- [DOCUMENT EXTRACT]:
>> Start

Shanthi Venkataraman

The first Friday every month is turning out to be a nightmare for the US markets and, indeed, for global markets as well. That is when the Bureau of Labour and Statistics (BLS) releases the US employment situation report, which details the latest non-farm payroll numbers. The information never fails to catalyse the markets (either way!). Non-farm payroll counts the number of paid employees working part-time or full-time in US business and Government establishments.

The news released last Friday was bleak, to put it mildly. The US economy shed another 651,000 jobs in February. That is the third consecutive month when job losses have exceeded the 600,000 mark. What is worse, the rate of unemployment in the US is rising faster than expected. The official unemployment rate in February shot up to a 25-year high of 8.1 per cent, against 7.6 per cent a month ago. Economists predict that the unemployment rate will soar to 10 per cent by the end of the year.

Real rate

But a closer look at the recent numbers suggests that the real unemployment rate is actually already close to a shocking 15 per cent. The official numbers only count people who have actively looked for a job in the past month as part of the labour force.

But when a recession has dragged on for more than a year as this one has, there can be a large number of discouraged workers who have simply stopped looking for jobs. These workers are not counted in the official estimate. Then there are workers who want full-time jobs, but are forced to take up part-time positions out of economic necessity. They are considered employed by the BLS but technically are in the market for full-time work. These groups are included in a separate estimate by the BLS. According to this calculation, the broader unemployment rate is actually at 14.8 per cent.

>> End

- [INSTRUCTIONS]:
**A)** In the article on US job losses, what was the official unemployment rate for February?
**B)** Pick up the article on US job losses after its final sentence and keep writing it.
The material after this point comes from a separate source.

- [ENTRIES SHOWN]:

>> Start

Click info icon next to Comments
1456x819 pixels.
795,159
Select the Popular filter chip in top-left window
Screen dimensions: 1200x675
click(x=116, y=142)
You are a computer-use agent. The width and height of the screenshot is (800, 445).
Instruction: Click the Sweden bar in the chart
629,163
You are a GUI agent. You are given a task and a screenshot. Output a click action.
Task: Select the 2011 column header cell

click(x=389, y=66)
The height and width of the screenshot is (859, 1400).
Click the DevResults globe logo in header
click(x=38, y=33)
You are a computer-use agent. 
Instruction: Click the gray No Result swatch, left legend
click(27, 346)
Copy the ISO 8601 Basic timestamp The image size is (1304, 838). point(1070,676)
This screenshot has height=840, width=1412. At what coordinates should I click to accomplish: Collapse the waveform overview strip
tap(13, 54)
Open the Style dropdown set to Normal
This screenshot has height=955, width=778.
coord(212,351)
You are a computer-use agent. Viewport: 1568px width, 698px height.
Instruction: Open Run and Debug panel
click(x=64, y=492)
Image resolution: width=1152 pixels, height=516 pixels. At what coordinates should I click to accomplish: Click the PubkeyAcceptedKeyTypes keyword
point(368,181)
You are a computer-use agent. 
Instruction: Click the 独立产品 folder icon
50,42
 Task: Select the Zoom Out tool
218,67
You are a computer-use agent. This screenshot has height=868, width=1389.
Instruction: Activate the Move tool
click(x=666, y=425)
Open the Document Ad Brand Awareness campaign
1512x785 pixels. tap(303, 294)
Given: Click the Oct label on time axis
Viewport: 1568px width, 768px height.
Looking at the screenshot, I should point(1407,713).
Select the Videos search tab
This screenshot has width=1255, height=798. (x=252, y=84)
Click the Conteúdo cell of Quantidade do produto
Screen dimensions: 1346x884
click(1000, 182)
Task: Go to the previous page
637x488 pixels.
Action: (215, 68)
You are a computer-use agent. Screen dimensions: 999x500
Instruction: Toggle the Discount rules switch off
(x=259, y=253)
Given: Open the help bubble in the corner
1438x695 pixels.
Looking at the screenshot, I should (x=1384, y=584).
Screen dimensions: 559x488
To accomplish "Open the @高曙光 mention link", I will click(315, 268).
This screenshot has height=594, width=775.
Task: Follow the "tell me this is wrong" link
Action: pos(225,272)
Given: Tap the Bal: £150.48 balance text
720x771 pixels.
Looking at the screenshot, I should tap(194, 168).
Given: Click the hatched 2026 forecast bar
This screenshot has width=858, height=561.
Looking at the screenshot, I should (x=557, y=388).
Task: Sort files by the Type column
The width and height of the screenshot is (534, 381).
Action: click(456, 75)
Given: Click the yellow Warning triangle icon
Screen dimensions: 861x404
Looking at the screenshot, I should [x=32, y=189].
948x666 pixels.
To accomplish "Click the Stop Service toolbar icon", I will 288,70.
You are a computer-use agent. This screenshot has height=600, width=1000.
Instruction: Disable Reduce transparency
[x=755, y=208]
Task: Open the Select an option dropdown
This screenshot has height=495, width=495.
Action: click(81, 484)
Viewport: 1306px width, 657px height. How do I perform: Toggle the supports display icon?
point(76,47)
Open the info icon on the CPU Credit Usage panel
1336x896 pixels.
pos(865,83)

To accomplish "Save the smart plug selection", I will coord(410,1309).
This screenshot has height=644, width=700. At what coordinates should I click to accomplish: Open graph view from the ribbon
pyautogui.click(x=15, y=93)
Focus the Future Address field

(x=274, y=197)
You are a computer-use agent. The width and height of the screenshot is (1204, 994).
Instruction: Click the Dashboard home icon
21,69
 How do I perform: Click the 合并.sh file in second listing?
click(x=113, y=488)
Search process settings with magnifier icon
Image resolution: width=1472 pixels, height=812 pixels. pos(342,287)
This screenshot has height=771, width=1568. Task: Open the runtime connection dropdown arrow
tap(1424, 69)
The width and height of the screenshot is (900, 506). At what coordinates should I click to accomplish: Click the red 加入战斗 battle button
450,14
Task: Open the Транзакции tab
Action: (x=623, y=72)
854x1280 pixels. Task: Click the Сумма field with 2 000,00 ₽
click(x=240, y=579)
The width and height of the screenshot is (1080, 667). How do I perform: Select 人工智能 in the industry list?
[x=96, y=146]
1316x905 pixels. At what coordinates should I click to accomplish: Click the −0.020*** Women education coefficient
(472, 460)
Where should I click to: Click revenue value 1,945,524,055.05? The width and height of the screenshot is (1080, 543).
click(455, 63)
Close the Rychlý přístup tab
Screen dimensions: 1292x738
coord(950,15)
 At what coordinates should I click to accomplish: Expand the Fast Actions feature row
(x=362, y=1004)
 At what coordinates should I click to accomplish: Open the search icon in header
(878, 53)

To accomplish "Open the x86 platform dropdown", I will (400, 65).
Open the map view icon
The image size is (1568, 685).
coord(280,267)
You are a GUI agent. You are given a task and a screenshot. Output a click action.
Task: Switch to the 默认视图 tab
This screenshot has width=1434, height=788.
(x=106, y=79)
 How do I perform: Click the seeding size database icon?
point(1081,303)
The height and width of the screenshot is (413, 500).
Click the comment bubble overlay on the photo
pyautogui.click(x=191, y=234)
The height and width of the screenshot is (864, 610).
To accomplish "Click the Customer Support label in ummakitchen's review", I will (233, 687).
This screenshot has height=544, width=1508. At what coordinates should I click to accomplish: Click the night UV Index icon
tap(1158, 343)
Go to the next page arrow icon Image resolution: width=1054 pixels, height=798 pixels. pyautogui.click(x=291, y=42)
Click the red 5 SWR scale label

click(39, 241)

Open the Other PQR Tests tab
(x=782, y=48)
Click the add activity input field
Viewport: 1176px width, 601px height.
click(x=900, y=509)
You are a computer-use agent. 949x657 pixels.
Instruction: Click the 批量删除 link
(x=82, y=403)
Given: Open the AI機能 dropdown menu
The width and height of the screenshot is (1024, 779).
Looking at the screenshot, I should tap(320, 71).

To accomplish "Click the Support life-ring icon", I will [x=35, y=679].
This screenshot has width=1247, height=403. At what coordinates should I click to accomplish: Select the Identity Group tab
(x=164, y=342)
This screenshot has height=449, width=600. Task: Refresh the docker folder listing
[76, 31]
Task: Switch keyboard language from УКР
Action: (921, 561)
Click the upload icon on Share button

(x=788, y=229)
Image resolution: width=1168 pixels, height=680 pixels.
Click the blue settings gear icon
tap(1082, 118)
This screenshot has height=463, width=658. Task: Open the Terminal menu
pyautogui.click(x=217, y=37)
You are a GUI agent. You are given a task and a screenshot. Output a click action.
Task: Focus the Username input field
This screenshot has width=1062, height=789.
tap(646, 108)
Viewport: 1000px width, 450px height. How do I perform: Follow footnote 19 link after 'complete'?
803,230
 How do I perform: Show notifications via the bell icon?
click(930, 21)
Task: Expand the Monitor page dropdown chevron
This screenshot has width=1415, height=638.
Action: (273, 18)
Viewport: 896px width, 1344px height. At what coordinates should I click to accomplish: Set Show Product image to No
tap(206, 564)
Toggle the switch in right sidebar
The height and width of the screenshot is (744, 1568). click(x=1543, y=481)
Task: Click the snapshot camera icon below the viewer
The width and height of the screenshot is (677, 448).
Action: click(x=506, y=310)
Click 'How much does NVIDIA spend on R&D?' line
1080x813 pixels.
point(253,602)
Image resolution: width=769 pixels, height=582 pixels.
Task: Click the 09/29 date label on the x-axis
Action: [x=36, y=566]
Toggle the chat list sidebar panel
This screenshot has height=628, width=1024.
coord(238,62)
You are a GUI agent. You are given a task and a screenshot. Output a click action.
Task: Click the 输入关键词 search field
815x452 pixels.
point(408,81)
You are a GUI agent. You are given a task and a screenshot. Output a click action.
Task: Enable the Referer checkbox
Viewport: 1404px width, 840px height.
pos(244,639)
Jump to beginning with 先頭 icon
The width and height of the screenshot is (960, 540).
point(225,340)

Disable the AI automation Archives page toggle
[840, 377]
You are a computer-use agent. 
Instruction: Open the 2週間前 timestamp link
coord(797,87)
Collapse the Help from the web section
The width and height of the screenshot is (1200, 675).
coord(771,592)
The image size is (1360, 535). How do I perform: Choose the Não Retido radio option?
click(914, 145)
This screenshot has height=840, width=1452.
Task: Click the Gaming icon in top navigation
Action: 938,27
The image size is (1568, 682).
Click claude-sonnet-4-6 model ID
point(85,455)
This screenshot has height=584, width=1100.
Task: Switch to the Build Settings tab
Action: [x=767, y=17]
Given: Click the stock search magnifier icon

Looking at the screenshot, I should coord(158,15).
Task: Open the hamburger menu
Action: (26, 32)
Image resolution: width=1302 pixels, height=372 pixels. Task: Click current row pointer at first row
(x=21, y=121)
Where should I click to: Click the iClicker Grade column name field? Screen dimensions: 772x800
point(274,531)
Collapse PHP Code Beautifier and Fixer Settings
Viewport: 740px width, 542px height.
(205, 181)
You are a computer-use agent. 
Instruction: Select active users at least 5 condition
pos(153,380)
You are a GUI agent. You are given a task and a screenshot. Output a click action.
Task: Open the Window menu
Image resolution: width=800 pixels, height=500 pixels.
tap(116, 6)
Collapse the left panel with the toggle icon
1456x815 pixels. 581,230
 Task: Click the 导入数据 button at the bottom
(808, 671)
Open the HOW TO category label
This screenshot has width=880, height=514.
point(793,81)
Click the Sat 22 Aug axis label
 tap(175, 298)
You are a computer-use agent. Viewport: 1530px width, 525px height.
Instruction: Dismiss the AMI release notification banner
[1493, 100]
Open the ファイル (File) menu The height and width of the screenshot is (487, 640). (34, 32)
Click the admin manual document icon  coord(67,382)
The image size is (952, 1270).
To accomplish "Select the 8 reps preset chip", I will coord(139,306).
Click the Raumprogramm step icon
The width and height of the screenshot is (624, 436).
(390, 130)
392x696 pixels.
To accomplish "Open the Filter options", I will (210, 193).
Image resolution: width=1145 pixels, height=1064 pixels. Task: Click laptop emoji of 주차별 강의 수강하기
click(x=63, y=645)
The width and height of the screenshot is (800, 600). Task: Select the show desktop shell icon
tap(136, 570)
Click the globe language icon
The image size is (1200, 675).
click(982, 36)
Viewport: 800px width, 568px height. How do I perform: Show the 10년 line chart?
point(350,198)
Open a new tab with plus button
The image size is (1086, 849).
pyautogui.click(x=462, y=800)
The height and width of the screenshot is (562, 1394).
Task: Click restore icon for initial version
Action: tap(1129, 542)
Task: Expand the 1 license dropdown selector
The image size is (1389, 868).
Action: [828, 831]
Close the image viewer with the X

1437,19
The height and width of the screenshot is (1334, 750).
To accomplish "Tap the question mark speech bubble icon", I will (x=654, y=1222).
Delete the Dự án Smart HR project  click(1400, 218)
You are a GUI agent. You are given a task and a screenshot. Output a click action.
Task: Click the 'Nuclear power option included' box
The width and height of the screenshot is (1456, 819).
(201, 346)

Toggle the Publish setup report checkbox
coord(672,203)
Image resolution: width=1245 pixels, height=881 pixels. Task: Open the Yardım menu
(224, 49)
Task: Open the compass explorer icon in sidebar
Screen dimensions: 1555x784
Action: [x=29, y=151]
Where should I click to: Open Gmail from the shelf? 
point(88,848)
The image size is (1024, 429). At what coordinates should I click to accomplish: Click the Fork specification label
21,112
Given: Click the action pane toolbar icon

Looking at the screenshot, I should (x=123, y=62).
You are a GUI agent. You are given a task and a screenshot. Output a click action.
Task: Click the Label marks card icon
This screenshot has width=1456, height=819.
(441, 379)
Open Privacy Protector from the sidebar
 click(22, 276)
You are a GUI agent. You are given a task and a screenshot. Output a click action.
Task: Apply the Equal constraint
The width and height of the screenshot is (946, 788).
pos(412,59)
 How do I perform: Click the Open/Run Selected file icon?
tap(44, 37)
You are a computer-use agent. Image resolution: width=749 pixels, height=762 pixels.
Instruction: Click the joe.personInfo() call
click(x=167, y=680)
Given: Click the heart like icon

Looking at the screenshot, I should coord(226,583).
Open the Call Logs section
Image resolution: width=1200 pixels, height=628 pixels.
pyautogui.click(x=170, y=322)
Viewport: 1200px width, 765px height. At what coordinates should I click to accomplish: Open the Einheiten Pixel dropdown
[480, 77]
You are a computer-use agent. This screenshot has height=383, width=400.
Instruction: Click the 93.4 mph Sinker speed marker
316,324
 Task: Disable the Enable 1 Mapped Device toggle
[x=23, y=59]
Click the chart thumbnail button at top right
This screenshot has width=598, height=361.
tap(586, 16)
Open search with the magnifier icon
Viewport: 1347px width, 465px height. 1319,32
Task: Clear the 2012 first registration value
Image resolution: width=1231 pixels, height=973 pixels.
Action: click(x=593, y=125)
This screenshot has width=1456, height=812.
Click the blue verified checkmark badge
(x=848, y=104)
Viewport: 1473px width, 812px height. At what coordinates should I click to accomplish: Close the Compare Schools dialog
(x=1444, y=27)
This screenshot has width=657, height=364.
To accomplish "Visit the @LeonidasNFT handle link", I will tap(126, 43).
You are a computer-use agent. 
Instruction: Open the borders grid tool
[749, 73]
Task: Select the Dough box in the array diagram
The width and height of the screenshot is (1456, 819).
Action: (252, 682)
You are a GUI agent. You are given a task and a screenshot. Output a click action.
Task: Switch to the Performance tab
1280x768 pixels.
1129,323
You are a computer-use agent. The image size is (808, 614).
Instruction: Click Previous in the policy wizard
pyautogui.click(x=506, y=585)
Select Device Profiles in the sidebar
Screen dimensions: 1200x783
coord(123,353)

>> End

- [EXERCISE RESPONSES]:
**A)** 8.1 percent, a 25-year high.

**B)**
Further numbers released earlier this week also hinted at a worsening job market. The number of job openings in January was at 3 million, a full 35 per cent lower than September 2007, when the downtrend began. People’s ability or willingness to switch jobs is understandably at a new low point, as measured by the Quits rate. The average hours worked has been displaying a flat trend. However, anecdotal instances of factory shutdowns and pay-cuts are bound to damage consumer confidence, even if they feel their jobs are relatively safe. This has obvious negative repercussions for consumer spending. The jobs data also holds unnerving information for foreign workers on temporary visas in the US. There is political pressure on companies to reduce hiring of H1B workers and this is not limited to companies that have received Government bailout money.

Indian and Chinese MBA graduates have been refused jobs on these grounds, according to media reports. A higher unemployment rate may also spark off more protectionist calls for restricting outsourcing, with implications for thousands in India.

What’s ahead?

The poor numbers are beginning to spark off debate in the US on whether the recession could deepen into a depression. If the stimulus package does not succeed in creating 3.5 million jobs (even that may not be enough), and the unemployment rate persists over a prolonged period of, say, two years or more, some economists say the US could be facing a depression, a term not used since the 1930s. However, a depression is recognised only in hindsight and the debate as of now, seems to be focused on semantics or word-play. Instead, it might help investors to remember that unemployment rates are lagging indicators. This means they can continue to climb long after the recession ends.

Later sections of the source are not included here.